= PROBLEM REQUIREMENTS =
Each line of the records below that contains "computer" needs to be copied.
━━ SOURCE MATERIAL
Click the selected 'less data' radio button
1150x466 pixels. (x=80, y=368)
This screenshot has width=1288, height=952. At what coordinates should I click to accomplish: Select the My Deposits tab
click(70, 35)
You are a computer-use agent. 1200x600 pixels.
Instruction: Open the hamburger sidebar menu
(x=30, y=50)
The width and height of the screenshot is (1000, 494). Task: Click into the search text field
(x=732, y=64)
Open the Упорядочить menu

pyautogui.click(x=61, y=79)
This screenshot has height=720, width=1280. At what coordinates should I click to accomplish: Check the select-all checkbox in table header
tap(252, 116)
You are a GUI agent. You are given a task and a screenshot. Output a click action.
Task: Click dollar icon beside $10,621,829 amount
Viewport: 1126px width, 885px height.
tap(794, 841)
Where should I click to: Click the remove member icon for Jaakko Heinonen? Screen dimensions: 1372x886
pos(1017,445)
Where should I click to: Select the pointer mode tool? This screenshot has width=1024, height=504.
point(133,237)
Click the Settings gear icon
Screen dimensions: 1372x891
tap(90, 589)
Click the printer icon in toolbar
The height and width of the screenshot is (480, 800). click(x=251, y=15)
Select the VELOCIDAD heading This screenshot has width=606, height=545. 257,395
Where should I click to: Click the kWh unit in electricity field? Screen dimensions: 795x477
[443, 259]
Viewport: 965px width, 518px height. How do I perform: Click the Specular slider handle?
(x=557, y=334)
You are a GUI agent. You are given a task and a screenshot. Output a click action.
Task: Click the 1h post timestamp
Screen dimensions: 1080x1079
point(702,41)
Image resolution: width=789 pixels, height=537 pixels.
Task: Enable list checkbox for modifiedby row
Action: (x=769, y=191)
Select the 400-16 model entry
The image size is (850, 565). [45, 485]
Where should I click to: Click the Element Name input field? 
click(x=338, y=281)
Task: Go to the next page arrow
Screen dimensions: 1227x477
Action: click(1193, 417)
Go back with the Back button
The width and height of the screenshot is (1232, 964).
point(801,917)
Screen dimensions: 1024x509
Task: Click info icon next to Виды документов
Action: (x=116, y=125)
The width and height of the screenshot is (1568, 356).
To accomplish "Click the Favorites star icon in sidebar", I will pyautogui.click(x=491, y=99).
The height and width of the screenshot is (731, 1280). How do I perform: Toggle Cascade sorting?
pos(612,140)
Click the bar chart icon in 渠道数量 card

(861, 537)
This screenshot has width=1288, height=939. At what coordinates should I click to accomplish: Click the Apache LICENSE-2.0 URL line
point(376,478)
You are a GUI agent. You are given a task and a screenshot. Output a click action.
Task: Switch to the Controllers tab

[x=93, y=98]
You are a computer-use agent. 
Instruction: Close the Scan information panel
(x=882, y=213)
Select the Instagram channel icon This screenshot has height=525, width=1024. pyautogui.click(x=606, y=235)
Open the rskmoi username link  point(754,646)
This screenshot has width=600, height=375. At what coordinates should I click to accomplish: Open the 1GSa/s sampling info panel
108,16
━━━━
= RESULT OF THIS TASK =
You are a computer-use agent. 1200x600 pixels.
You are a computer-use agent. 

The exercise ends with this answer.